== RECORDS FOR THE TASK ==

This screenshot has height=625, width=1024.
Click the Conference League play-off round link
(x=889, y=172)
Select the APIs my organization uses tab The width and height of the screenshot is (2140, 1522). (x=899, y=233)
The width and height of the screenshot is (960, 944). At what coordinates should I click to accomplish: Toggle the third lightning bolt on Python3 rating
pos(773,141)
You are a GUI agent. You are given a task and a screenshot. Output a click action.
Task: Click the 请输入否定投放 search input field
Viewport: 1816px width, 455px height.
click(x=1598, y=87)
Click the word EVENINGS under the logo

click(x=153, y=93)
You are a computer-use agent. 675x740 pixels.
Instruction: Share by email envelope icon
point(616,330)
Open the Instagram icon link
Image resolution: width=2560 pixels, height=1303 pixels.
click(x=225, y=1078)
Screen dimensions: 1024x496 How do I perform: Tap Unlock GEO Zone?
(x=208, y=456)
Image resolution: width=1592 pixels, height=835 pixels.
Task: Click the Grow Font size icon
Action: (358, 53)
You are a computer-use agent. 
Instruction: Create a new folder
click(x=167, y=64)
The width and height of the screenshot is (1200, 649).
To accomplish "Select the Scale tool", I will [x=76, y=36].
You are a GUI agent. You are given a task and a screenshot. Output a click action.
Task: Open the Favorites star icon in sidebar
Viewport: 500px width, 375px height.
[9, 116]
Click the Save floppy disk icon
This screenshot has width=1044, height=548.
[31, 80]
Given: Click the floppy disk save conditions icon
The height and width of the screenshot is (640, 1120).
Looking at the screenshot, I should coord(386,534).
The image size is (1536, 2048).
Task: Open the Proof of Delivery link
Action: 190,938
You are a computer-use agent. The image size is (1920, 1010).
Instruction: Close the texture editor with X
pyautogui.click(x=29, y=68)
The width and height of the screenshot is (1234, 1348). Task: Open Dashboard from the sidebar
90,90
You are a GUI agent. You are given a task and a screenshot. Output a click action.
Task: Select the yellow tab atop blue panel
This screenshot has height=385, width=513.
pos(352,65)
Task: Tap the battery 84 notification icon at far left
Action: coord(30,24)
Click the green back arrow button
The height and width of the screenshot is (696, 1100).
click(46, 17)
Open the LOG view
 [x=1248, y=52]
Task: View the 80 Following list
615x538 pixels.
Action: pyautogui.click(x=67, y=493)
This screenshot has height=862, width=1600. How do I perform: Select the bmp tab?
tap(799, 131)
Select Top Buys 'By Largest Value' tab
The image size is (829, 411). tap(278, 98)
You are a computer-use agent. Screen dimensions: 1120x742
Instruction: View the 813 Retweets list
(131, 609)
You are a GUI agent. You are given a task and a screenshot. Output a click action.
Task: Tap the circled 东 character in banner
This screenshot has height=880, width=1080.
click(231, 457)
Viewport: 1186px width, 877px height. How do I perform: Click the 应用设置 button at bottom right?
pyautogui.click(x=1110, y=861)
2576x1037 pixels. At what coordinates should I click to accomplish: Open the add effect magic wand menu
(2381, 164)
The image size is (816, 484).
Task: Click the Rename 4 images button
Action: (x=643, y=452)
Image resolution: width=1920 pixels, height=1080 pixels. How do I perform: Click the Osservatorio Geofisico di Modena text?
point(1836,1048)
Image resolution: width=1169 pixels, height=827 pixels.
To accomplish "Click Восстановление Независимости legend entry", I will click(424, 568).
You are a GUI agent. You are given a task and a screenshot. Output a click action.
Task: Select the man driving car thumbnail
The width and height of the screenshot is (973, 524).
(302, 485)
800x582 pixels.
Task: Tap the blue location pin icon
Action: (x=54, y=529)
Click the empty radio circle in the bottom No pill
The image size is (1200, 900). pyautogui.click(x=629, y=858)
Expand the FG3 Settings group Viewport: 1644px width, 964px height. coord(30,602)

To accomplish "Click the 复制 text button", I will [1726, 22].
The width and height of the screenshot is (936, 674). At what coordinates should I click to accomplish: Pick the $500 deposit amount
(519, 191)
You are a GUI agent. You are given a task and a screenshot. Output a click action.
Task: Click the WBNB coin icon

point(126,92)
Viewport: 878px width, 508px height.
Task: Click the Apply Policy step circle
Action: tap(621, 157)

===

_BRIEF_
Check every line of the records, and copy the ones that hold the word "will".

_ANSWER_
To accomplish "Select the Scale tool", I will [x=76, y=36].
To accomplish "Click Восстановление Независимости legend entry", I will click(424, 568).
To accomplish "Click the 复制 text button", I will [1726, 22].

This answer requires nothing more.